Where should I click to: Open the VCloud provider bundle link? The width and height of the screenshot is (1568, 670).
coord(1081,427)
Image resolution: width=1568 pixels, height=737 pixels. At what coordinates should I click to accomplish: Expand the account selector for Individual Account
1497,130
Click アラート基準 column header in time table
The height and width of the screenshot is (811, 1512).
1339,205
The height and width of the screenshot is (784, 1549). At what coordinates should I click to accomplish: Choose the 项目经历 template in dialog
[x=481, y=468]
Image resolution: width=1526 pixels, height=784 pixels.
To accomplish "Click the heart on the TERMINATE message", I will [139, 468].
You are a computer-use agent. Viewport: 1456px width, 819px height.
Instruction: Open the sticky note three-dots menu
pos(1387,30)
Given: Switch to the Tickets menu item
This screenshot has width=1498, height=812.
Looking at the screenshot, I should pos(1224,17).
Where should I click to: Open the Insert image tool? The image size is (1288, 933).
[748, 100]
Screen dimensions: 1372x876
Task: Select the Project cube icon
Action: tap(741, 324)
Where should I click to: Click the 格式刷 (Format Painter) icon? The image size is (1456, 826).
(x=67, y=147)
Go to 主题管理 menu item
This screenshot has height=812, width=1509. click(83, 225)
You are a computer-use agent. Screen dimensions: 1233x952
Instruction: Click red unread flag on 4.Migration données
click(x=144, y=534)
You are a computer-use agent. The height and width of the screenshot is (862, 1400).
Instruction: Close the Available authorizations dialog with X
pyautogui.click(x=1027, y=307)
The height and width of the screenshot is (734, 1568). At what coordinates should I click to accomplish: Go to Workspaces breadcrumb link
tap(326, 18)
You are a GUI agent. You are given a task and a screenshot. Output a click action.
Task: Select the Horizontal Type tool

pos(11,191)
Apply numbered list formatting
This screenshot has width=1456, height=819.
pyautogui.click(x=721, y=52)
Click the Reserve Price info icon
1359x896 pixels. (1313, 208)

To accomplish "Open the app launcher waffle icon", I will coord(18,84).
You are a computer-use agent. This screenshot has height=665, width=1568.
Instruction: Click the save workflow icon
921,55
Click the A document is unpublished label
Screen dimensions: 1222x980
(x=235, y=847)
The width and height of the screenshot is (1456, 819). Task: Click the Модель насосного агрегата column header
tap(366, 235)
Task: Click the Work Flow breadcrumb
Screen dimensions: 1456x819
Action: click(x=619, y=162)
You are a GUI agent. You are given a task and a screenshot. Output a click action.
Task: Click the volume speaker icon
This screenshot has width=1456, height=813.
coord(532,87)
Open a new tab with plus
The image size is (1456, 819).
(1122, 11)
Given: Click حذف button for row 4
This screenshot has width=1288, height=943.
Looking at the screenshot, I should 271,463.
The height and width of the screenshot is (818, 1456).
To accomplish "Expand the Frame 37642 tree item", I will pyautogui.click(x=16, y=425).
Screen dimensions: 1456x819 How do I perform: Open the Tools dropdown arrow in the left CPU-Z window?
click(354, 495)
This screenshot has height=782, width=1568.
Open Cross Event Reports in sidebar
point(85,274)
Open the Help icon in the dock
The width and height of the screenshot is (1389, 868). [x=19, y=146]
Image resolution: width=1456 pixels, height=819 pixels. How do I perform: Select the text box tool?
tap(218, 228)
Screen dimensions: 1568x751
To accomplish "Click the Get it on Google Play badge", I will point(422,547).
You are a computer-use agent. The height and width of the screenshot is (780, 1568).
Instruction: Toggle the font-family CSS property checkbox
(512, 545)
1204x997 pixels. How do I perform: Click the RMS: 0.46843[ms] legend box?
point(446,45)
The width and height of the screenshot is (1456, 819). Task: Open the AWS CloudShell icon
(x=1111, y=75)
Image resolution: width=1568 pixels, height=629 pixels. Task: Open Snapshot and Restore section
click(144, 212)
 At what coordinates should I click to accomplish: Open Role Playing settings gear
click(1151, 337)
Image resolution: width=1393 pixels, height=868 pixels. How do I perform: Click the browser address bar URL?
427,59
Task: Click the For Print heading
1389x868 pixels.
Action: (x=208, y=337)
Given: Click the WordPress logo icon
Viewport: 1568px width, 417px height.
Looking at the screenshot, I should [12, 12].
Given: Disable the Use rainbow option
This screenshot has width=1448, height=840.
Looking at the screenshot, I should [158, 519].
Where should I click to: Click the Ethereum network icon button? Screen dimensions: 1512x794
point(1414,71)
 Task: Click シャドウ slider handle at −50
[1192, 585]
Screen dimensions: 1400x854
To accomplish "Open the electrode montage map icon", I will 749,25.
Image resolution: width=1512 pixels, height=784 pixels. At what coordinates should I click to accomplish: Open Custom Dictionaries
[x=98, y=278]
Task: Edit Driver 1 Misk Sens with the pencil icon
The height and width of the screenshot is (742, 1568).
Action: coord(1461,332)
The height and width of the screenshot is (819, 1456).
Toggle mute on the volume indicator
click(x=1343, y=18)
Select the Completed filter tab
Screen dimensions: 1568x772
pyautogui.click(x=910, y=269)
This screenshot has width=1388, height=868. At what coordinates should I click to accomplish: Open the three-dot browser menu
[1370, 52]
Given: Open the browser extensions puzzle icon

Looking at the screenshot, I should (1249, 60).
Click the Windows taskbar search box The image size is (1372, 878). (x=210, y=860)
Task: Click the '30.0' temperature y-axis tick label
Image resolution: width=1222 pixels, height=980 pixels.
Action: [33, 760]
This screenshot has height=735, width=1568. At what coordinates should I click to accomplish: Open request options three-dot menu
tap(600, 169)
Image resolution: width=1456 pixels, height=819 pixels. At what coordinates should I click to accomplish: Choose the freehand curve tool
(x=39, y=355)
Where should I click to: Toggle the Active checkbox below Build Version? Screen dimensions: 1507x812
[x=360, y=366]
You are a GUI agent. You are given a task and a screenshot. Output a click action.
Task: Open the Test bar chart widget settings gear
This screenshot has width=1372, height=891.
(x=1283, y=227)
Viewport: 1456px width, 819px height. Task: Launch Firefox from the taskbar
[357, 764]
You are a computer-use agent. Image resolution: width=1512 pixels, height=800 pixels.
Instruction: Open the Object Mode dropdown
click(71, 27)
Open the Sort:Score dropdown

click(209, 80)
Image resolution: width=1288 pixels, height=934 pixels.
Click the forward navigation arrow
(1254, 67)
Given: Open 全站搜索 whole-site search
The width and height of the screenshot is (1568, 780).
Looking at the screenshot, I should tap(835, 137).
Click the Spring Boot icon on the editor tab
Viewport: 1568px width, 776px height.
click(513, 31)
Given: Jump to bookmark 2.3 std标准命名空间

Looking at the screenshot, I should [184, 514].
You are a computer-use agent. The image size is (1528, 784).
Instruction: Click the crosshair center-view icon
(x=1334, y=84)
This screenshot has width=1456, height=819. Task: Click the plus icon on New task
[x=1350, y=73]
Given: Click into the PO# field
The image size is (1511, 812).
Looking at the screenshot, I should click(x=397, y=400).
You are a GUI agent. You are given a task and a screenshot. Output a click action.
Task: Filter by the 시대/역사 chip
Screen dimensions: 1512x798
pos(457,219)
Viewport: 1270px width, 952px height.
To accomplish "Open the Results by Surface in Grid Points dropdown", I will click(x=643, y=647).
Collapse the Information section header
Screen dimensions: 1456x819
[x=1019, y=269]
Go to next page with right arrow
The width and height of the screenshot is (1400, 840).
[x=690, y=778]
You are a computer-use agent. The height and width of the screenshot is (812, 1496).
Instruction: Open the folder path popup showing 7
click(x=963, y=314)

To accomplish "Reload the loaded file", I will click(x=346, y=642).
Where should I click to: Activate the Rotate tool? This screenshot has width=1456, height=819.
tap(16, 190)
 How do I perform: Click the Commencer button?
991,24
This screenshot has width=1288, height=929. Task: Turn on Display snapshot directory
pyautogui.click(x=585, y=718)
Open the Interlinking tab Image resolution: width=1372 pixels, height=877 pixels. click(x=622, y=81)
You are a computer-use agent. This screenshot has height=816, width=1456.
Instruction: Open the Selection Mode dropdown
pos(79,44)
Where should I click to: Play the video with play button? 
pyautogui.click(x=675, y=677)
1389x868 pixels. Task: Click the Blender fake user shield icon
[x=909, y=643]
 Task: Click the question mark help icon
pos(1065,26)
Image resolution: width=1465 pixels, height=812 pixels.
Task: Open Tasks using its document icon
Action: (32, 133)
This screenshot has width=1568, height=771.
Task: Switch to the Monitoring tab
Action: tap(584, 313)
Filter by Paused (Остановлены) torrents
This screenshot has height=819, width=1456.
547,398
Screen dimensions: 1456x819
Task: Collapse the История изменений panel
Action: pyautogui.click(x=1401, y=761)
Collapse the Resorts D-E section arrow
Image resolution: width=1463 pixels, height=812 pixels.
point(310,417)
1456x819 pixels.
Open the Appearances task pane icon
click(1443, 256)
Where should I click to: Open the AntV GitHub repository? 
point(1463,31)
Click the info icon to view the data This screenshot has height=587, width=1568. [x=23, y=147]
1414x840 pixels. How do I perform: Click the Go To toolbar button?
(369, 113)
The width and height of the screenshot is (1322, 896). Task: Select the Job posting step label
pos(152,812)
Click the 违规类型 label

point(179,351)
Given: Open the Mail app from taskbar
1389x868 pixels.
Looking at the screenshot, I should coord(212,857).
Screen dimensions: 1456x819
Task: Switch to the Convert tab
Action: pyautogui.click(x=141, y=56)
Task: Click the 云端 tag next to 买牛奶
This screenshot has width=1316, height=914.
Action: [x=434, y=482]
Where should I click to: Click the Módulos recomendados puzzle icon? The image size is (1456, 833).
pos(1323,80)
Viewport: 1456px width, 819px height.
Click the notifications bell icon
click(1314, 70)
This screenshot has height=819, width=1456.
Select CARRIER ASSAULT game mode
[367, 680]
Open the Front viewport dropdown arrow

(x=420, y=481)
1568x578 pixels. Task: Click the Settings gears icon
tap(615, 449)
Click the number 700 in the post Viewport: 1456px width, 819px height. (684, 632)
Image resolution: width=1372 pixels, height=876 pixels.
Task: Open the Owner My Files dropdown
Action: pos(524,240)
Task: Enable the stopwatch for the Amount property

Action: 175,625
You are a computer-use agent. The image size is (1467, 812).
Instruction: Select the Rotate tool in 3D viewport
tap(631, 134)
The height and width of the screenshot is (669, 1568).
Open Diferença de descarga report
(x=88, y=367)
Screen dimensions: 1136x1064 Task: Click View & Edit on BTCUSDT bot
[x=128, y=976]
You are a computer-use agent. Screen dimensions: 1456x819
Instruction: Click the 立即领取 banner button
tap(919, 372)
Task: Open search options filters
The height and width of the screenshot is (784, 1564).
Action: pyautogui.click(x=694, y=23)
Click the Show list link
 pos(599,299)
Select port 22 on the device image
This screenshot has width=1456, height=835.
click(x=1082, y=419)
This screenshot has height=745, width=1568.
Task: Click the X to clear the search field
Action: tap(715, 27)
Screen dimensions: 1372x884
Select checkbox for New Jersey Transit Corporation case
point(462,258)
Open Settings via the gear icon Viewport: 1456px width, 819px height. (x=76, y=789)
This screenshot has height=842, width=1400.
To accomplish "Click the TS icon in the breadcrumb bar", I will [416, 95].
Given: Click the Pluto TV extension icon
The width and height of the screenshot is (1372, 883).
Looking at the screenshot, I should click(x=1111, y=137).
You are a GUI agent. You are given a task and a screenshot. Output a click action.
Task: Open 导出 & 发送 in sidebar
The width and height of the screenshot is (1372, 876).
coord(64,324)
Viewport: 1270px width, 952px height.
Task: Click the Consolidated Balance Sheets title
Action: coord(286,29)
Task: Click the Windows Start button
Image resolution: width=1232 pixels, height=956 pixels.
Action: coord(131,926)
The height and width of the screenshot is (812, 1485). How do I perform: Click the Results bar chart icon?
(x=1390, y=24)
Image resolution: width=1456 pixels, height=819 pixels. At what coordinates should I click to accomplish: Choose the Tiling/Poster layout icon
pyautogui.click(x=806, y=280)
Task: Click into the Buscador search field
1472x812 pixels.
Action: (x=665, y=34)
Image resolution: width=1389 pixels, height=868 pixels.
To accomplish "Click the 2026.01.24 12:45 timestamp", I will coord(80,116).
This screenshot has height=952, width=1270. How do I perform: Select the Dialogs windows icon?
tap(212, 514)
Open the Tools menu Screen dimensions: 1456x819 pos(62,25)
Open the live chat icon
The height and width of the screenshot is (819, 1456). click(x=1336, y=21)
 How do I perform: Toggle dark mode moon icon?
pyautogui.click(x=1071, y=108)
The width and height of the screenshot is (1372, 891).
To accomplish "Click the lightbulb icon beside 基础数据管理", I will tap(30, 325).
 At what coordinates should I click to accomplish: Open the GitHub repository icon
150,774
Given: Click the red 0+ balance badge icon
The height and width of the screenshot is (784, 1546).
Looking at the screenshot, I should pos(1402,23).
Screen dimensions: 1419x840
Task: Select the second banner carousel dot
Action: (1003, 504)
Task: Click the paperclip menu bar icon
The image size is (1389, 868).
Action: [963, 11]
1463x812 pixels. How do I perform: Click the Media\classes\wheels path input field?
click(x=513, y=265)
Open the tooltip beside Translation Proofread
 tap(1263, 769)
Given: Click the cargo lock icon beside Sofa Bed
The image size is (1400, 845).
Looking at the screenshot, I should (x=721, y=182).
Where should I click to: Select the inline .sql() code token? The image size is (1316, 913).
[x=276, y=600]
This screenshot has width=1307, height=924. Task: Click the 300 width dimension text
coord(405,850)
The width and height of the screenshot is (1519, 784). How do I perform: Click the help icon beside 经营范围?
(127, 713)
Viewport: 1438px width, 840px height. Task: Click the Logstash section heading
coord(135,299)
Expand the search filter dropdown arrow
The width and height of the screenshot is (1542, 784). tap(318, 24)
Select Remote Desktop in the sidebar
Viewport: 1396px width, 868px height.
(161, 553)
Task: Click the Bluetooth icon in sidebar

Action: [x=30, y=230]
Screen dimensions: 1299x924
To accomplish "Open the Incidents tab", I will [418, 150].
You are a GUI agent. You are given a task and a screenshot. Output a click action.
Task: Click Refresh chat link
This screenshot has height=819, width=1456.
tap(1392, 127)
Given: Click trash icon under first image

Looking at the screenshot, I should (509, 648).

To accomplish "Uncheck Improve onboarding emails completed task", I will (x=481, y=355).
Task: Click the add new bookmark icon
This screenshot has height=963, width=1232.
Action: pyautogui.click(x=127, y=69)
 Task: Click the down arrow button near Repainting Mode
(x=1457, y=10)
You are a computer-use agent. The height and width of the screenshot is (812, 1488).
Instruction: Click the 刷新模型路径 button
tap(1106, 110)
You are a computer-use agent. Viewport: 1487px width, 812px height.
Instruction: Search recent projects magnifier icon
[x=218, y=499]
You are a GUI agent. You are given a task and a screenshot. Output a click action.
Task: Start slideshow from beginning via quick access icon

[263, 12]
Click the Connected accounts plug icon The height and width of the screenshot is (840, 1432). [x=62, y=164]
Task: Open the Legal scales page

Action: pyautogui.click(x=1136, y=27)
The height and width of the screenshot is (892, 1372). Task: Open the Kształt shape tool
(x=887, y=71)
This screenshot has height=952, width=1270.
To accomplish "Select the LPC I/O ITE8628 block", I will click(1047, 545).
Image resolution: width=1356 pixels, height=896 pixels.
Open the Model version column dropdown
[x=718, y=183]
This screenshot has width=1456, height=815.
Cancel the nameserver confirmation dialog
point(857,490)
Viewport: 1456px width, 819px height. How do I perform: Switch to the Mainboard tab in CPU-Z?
──────────
*Exercise goal:* Retrieve every line above holding the word "badge".

*Result:*
To accomplish "Click the Get it on Google Play badge", I will point(422,547).
Given: Click the red 0+ balance badge icon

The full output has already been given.